Yet behind the dark sunglasses of animated reflections his dead eyes scrutinize the desert of the real, the last remnants of the human world ravished in a nuclear holocaust that now exists only in virtual space as a twisted fallacy of our present day free market democracy. The matrix is where history really ends. It is Fukuyama’s land of liberal values playing as a hypnotic loop in imprisoned minds of armies of slaves whose only purpose is to feed the super computer with their bodily heat.

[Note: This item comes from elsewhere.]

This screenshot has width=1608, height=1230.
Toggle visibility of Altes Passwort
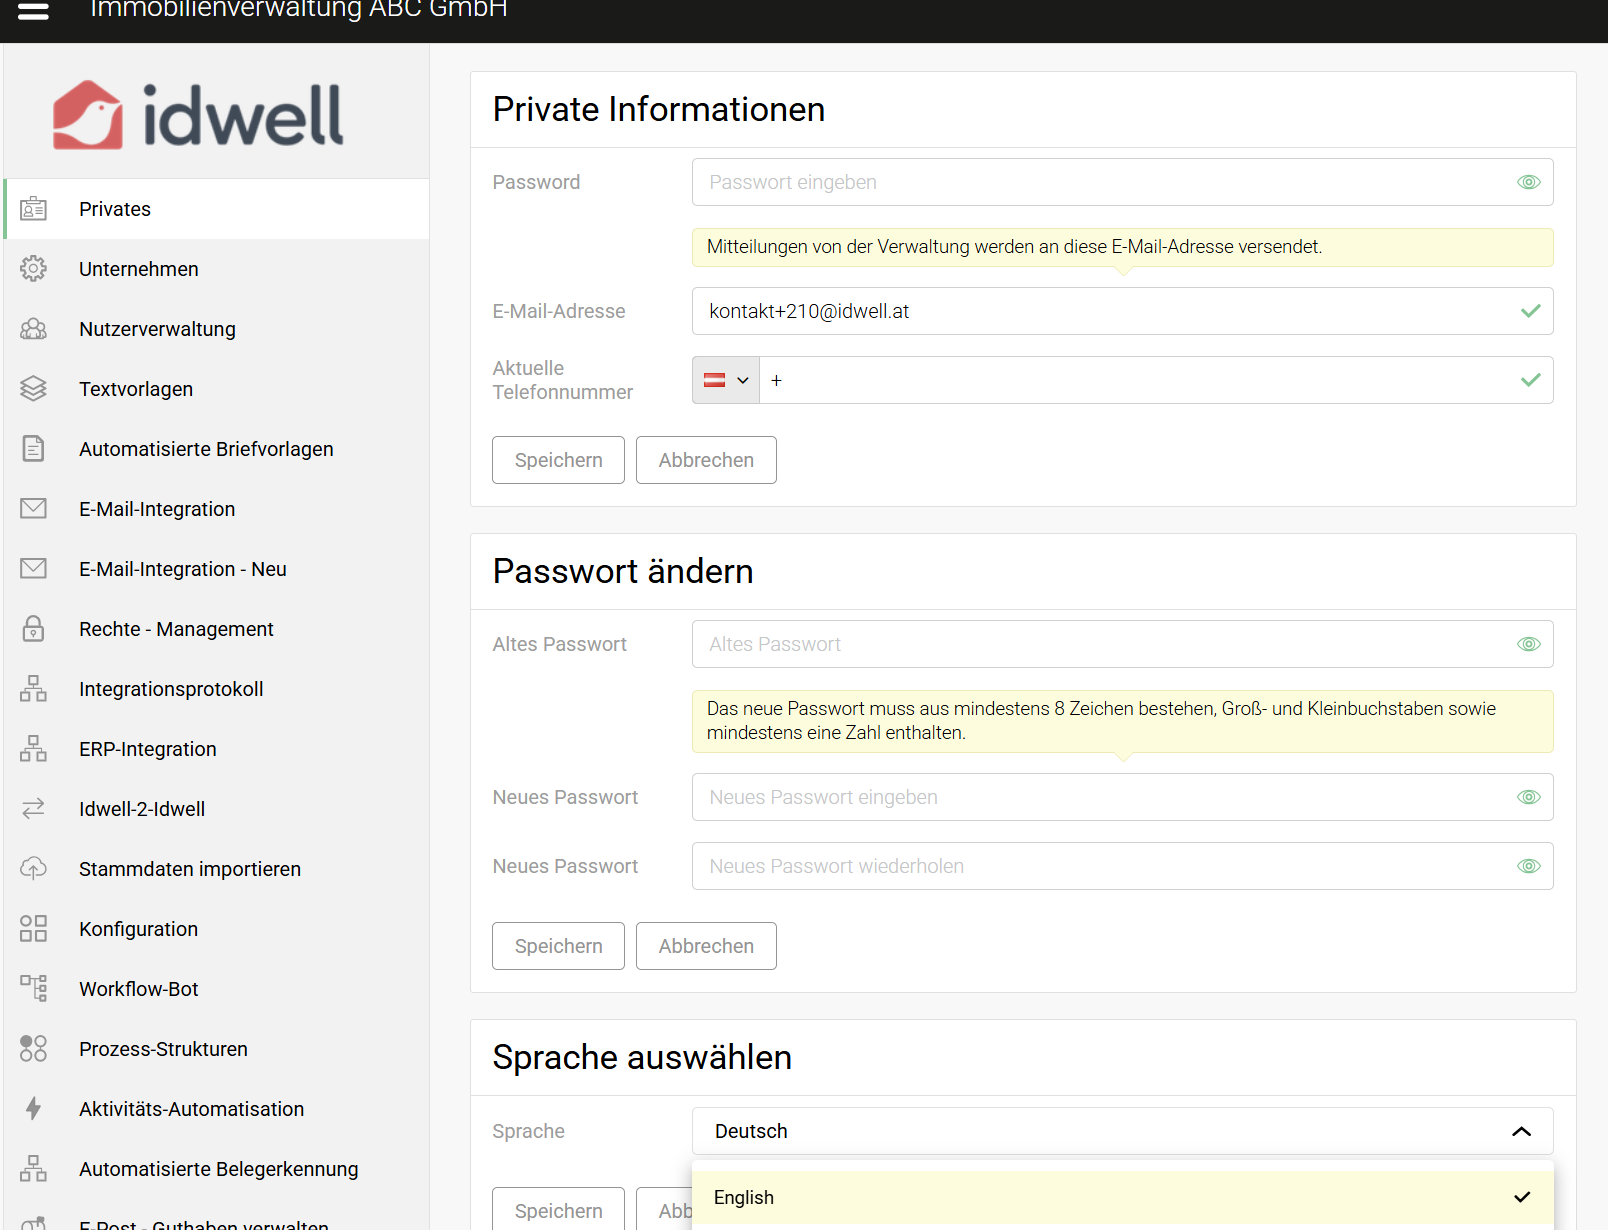pos(1528,644)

And this is where James Bond comes back into the picture. He is the present day guardian of the futuristic Metropolis’s gates. He is the cold blooded mercenary for the 1%, that global elite club of 85 or so men who own more of the world riches than the bottom half of the entire humanity but who already dream in Technicolor of profits that could be reaped in outer space. The super-agent works for them with professional stealth, emotionally detached and in conspiratorial silence. And we, the remaining 99% with our heads in the invisible internet clouds and our bodies sunk in the sewers of the real are here to pay admission to admire his brutal antics. Our hangman is our idol. The irony is ripe and Fukuyama is smiling. Hollywood does have a message to wire after all. Only the content is so bleak and so devastating that even Western union would hesitate to put it in legible writing. It is way better to turn it all into a pop song and letting Tom Jones sing it in his Welsh baritone impervious to analysis but eager for adulation:
He always runs while others walk
He acts while other men just talk
He looks at this world and wants it all
So he strikes like Thunderball…
Rajko Radovic is a filmmaker and freelance journalist based in Canada.
Wow, this was a very interesting read and the last thing I expected to see here, a connection between Francis Fukuyama and James Bond. I remember the backlash Daniel Craig received before Casino Royale was first released and people even petitioned against the “blond Bond” but his manliness and hard shell made him perfect for the role.
However, I think the new generation of Bond movies has to change its focus and try to adapt to modern times. As a side note, what do you think about Idris Elba as the new James Bond? I think he’ll be the faultless choice: seductive accent, psychological acting, seems to have great chemistry with any other characters and it’s about time we have a black actor playing Bond.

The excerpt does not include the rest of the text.